Ночь — мачеха — Федра, влюбленная, клевещущая, отнимающая родное, ночь — смерть.
День же — похороны, окончательное прощание, НЕ ЖИЗНЬ.
Ночь преступно притягательна. (Можно ли любить мачеху, ту, что отторгает, отшвыривает, зовет, можно ли тянуться к ней?)
День светел, а хочется в ночь.
Не отсюда ли колыбельный напев, возникающий днем?
Примечательно, что Ахматова отождествляла образ ночи из этого стихотворения с собой, о чем свидетельствует запись в дневнике Н. Н. Пунина: «На вопрос, почему же хочет расстаться — отвечала, что не может, что запуталась, стихами Мандельштама сказала: „Эта (показала на себя) ночь непоправима, а у Вас (показала на меня) еще светло“»[37].
Черно-желтые сочетания вызывают детские воспоминания «хаоса иудейского» в душе поэта: «Вдруг дедушка вытащил из ящика комода черножелтый шелковый платок, накинул мне его на плечи и заставил повторять за собой слова, составленные из незнакомых шумов, но, недовольный моим лепетом, рассердился, закачал неодобрительно головой. Мне стало душно и страшно. Не помню, как на выручку подоспела мать» («Шум времени.
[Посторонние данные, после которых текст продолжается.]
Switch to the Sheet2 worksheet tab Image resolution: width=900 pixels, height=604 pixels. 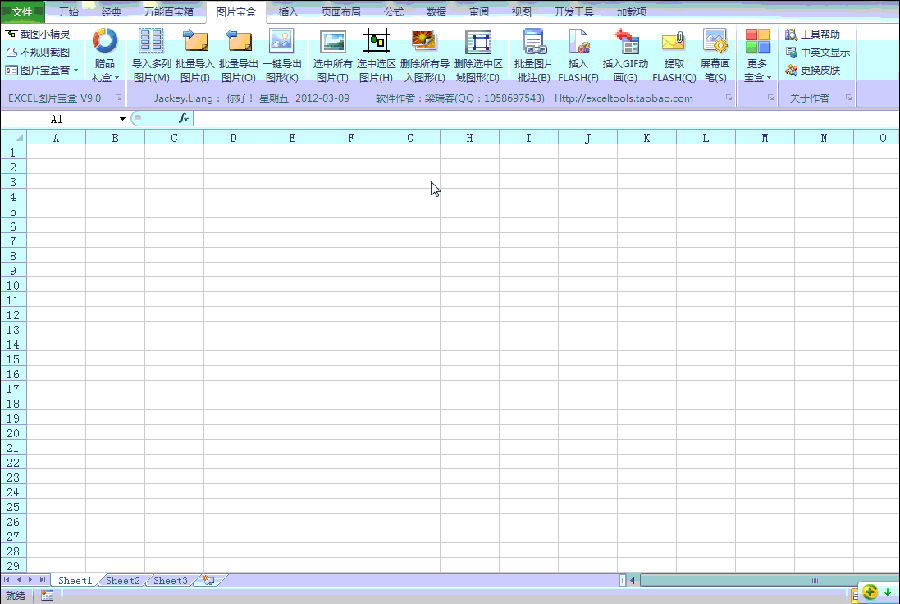click(x=123, y=580)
Хаос иудейский»).
Черно-желтое — от рождения, от матери, как основа жизни, можно ли убежать в нечто третье, если мир построен на выборе одного их двух? Можно ли выбрать НЕ ДЕНЬ и НЕ НОЧЬ, если и там и там подстерегает ужас? Но до поры до времени на выручку еще может подоспеть ЖИЗНЬ — МАТЬ. С уходом матери обрывается одна из надежнейших связей с жизнью…
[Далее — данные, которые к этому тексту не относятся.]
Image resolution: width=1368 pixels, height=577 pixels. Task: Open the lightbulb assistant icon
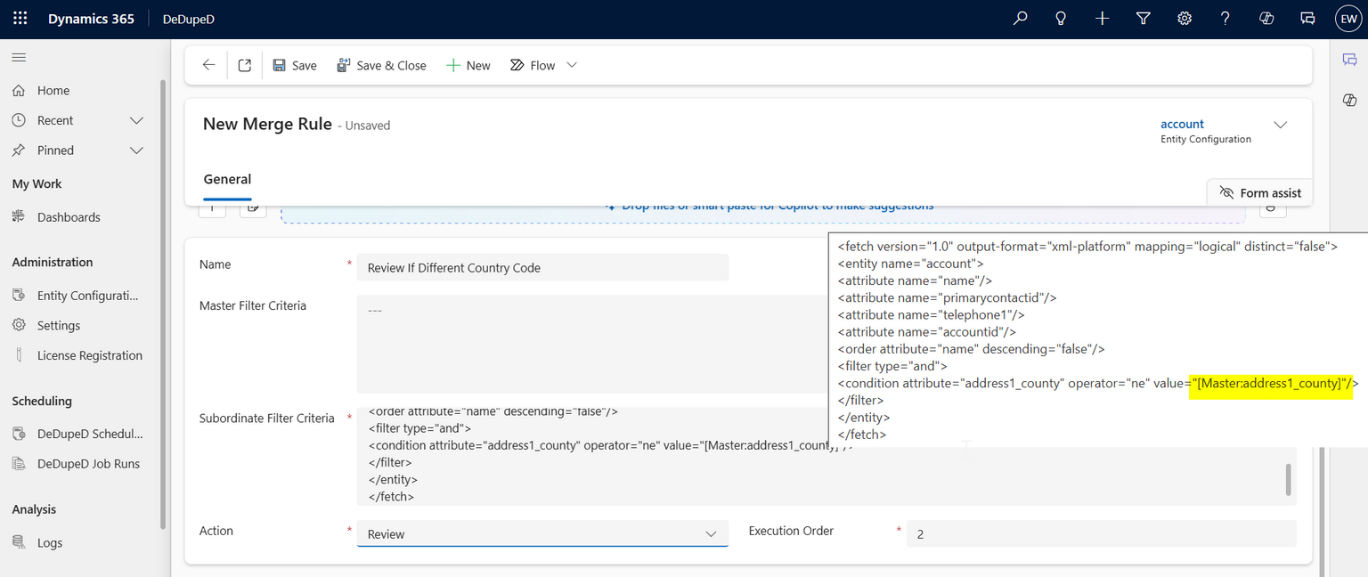click(x=1061, y=19)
Родное — материнское и — страшное, рождающее тревогу, черно-желтое воплотится и в стихотворении «Среди священников левитом молодым» (1917):
Среди священников левитом молодым
На страже утренней он долго оставался.
Ночь иудейская сгущалася над ним,
И храм разрушенный угрюмо созидался.
Он говорил: небес тревожна желтизна.
Уж над Ефратом ночь, бегите, иереи!
А старцы думали: не наша в том вина;
Се черно-желтый свет, се радость Иудеи.
Он с нами был, когда на берегу ручья
Мы в драгоценный лен Субботу пеленали
И семисвещником тяжелым освещали
Ерусалима ночь и чад небытия.
Зловещая смертоносная ночь названа иудейской, гибельная иудейская ночь (черно-желтая, с тревожным ночным солнцем), объявшая тело испустившего дух после стольких страданий Спасителя.
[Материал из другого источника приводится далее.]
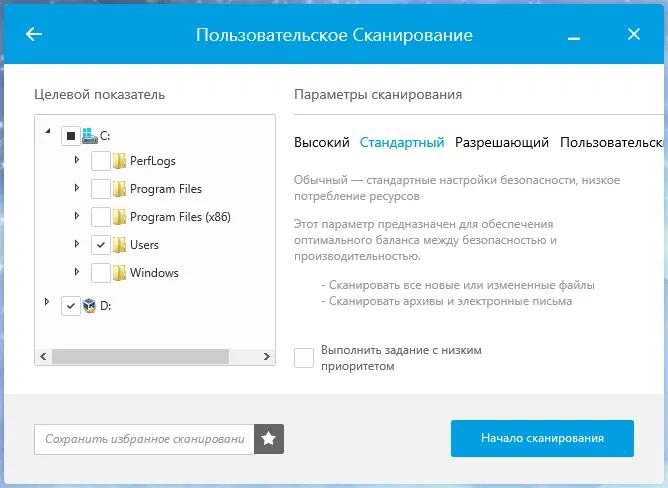Click the Windows folder icon
Image resolution: width=668 pixels, height=488 pixels.
[x=119, y=273]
Тема эта возникает у Мандельштама в сгущающихся «сумерках свободы». И — вновь в заключительной строке мелькает Федра, горящая «черным пламенем». Там — «погребальный факел чадит». Здесь — «чад небытия». Там — Федра-ночь — смерть. Здесь — соединительный союз связывает «Ерусалима ночь» с «чадом небытия» — смертью. Смертью-возмездием за грех уничтожения добра и света — жизни.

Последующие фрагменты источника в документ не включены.